From the Birth Mother’s Perspective:
There may be much anxiety regarding not only with whom your children will grow up with, but also your interactions with those families. Open adoptions are tricky and can add more stress than warranted. However, they also can provide a sense of relief, knowing that someone is taking care of your children. Partnering with one family is a bit less work than partnering with two. Communication, visits, and updates on children are a package deal, so are personalities, lifestyles, and values.
Siblings placed in the same adoptive family can give peace of mind to a birth mom who may have some doubts. If the birth mom can choose the adoptive family, can express how she would like them to be raised and has some type of contact during their formative years, it becomes a win-win situation for all involved. This situation is much better than the alternative, which could end up being a fatal, final decision, in which no one gets blessed at all.

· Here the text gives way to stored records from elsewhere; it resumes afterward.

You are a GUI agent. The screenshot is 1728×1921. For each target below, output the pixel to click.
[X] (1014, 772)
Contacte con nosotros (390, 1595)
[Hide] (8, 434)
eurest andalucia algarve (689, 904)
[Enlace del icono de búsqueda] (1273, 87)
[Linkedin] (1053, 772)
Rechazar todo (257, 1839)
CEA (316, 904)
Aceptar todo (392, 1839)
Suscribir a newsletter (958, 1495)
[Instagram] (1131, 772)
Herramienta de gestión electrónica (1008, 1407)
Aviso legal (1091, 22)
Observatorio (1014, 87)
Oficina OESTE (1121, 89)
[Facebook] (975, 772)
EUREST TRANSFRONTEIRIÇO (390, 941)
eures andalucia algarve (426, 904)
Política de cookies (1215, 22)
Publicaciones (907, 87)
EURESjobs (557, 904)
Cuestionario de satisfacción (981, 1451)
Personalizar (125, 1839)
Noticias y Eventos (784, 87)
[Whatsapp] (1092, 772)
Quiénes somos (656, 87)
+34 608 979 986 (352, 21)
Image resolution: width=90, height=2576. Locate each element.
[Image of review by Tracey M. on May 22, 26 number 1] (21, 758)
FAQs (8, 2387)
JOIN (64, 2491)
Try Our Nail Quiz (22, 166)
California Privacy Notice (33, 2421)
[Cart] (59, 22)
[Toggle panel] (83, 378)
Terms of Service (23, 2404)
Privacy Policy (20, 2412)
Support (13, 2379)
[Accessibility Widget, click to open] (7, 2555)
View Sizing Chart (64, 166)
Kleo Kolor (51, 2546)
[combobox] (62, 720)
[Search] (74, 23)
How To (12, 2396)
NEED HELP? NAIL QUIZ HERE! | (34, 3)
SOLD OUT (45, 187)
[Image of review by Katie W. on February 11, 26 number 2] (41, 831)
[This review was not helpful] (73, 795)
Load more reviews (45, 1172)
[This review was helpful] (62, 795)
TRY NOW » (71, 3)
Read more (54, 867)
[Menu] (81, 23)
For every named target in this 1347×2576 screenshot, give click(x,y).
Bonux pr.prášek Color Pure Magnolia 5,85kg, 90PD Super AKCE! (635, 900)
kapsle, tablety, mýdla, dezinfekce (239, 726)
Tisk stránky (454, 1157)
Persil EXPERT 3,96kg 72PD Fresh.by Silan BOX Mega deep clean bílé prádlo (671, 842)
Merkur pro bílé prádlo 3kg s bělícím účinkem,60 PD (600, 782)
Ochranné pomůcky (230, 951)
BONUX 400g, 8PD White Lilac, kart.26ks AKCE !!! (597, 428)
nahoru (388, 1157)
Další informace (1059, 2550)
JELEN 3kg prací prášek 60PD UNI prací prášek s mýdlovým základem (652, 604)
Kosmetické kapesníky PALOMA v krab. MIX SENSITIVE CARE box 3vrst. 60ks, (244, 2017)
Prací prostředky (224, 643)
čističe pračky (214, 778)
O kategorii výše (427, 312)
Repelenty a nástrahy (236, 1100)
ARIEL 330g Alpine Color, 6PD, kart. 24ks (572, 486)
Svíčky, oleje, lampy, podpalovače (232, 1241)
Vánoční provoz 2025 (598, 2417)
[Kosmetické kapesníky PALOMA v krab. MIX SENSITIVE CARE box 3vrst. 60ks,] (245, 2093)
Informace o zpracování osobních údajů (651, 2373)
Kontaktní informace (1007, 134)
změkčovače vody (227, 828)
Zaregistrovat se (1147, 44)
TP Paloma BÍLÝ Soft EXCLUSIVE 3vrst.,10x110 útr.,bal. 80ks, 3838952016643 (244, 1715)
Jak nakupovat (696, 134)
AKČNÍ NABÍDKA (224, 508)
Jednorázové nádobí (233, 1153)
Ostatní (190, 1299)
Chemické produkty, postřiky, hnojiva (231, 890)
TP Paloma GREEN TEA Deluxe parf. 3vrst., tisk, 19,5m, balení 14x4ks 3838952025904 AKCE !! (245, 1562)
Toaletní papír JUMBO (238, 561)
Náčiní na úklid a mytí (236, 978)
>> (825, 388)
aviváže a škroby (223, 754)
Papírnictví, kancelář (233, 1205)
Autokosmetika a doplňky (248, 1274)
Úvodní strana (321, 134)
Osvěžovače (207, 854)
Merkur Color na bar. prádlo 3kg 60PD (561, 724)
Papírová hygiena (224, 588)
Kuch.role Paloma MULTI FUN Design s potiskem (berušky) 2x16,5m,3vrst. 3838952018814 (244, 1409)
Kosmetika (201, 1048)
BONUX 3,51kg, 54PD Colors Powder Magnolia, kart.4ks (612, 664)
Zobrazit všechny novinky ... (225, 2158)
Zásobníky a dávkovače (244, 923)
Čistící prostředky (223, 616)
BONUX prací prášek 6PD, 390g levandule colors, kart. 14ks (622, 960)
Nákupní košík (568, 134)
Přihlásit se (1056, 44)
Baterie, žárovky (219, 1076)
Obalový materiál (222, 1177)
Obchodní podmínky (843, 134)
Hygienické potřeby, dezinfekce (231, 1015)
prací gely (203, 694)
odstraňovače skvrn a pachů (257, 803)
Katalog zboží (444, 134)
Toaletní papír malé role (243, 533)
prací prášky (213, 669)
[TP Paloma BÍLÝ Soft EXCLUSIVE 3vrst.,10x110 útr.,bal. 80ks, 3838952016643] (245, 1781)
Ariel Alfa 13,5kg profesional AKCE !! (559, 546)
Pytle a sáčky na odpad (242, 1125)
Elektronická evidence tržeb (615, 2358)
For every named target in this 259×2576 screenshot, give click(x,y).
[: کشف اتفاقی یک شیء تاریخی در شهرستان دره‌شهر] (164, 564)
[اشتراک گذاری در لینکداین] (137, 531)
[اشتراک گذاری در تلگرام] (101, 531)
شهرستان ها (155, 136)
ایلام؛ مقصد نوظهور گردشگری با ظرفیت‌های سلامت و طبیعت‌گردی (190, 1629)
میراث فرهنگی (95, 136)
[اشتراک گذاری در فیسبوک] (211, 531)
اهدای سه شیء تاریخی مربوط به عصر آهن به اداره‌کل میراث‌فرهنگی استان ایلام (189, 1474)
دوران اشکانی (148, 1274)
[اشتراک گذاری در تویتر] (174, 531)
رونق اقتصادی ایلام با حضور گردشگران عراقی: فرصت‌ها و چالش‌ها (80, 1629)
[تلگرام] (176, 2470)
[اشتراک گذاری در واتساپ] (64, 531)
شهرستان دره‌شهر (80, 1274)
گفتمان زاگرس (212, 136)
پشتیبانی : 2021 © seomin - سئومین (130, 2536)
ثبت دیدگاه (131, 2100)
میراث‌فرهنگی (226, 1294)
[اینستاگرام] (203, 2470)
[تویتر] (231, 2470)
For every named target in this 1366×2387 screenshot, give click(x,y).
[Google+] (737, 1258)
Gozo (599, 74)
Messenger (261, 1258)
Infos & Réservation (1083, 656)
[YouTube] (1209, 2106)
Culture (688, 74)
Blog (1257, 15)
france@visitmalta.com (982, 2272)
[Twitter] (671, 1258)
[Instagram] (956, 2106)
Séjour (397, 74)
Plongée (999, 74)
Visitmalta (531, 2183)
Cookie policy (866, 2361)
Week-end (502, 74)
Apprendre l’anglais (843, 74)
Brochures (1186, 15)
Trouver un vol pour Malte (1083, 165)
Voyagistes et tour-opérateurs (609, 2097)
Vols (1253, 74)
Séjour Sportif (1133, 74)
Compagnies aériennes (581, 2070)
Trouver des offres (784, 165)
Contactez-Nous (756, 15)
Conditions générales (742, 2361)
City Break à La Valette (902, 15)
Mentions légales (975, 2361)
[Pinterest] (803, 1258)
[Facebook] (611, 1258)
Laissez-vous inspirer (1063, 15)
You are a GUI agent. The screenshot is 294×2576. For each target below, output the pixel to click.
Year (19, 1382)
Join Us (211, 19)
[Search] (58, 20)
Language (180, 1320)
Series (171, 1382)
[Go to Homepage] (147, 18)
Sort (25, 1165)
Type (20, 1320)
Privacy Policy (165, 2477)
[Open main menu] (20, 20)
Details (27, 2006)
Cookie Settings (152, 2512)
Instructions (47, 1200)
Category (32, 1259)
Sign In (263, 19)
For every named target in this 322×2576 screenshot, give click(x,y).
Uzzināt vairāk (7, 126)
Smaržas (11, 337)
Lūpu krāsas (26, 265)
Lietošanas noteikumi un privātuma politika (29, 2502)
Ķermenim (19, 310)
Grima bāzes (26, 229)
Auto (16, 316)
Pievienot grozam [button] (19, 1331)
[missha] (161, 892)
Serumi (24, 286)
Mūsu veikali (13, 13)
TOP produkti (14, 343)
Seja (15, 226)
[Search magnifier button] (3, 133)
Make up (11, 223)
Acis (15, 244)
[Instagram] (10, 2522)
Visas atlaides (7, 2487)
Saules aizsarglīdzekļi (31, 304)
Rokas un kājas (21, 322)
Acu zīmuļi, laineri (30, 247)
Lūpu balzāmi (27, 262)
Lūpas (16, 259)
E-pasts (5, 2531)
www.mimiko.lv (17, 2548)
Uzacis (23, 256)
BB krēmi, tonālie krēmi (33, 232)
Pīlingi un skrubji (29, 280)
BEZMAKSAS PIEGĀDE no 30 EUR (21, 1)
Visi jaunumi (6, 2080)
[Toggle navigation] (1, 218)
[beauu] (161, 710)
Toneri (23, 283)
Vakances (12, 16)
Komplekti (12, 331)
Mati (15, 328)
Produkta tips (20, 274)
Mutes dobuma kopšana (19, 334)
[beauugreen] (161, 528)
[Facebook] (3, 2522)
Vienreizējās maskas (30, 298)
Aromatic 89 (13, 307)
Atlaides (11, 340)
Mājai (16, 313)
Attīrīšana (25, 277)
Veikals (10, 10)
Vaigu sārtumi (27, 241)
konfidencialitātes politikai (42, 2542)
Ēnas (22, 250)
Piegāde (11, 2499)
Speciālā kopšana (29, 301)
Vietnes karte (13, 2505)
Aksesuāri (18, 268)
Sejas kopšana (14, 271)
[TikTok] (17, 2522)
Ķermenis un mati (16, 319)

From the Children’s Perspectives:
Opportunity for normalcy, within “normal” families, it is normal for siblings to be raised together. Normal families look alike, live together, have the same last name, the same heritage, and similar futures. Adopted siblings deserve as close to a “normal” life as possible. Being separated may add an undeserved stigma and cause the public to question, What is wrong with those siblings that they do not live with one another? Adopted siblings have the chance to lead as normal a life as possible.
Experiencing holidays together, sharing the same room, attending the same school and have contact with the birth family can be a bonding experience when both siblings grow up with the same adoptive family. Sharing the same adoptive parents should also not be underestimated. Shared experiences can give peace of mind to a birth mom who may have some doubts.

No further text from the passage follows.